It’s an exciting time for those of us who make new things.
Digital sensors have become cheaper, smaller, and more readily available. Network connectivity is so ubiquitous that it’s practically considered a human right. With wider adoption of IPv6 network addressing, we have the means to allocate trillions of independent IP addresses to every living soul on the planet. The Internet of Things is a current reality that lets us gather data from almost any object we can imagine.
It’s easy to see the draw of adding sensors and feedback loops to every product possible. The argument of “more information always being better” is compelling. As marketing teams around the globe discuss where their new products are headed, one thing you’ll often hear is, “How can we make our next (blank) smart and connected?”
With Industry 4.0 practices and the connectedness between ourselves and our artifacts, we are generating, storing, and communicating more data than ever before.
But is this new data meaningful?
The advent (and already waning) trend of personal fitness trackers is an interesting example. A study conducted by John Jakicic published in the Journal of the American Medical Association concluded that of 470 test participants trying to lose weight, those without fitness trackers were more successful in reaching their goals. Since having instant data didn’t produce better health, it’s questionable whether these devices affect our decision making.
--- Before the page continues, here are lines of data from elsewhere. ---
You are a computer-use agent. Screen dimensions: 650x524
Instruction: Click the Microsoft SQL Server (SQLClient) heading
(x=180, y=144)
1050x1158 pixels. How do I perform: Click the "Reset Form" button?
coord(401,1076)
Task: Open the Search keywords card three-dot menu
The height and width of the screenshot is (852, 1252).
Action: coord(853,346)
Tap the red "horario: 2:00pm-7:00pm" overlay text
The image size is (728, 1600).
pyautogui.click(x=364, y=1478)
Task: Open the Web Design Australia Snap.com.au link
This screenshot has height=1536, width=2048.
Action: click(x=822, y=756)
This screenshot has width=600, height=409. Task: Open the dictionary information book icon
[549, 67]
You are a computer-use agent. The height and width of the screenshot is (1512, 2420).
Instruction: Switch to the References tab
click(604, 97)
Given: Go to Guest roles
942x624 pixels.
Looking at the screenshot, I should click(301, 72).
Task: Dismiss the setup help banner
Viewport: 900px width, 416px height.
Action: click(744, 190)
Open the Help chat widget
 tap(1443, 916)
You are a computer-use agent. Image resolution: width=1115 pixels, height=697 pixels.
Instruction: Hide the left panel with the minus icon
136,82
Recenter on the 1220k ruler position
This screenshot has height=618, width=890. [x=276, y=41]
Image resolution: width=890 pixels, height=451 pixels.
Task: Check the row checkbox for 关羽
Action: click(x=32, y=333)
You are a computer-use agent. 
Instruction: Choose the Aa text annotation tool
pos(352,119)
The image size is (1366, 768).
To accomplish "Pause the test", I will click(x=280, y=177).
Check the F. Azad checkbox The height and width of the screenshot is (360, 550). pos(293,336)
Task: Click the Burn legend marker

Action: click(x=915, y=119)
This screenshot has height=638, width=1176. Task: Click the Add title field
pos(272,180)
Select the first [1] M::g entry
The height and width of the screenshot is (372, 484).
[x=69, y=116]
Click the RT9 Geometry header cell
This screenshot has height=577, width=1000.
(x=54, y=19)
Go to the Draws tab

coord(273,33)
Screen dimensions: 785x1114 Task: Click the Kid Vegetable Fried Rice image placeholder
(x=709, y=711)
In our digitized world, data is cheap and easy to acquire for the most part. You could argue that we already have enough data in the world to help us solve our most intriguing problems. What we lack are conclusions to act upon that data.
When looking at quality of life, insight is more powerful than data. An excellent example is IBM’s Watson cognitive computer.
In the arena of supercomputing, IBM’s Watson is not all that impressive. It’s not the fastest, the most powerful, or the most energy efficient. But in qualitative measures, Watson represents a hugely powerful platform. Its ability to draw meaningful connections between massively distributed and disparate data, makes it a leader in delivering valuable conclusions, rather than just well-organized data. In this way, Watson is transforming healthcare. By reading and cross referencing every medical journal available and interpreting data sets too large for human comprehension, Watson can aid doctors and researchers by suggesting new cures to diseases based on the data it crunches—and considers.
Maybe if fitness trackers suggested a change in behavior rather than bland metrics, they might be more effective. Integrating human intelligence opens the door to a meaningful call to action. It’s the conversion from data to insight that presents the most challenging gray area.
So, as your marketing team leaps to make their next product “smart,” be sure to ask:
- Can this data be converted into meaningful insights?
- How does that conversion take place?
- Will those insights alter behaviors or decisions?
- Do those altered behaviors or decisions result in a net positive effect?
By asking “should we” in addition to “could we,” your team’s project can be more than just extra digital noise in an ever-growing pipeline of data. Human Factors are always a wise consideration. Your next big project might integrate perfectly into the Internet of Things. Or it might not. Knowing the difference is what could determine the shape of your process.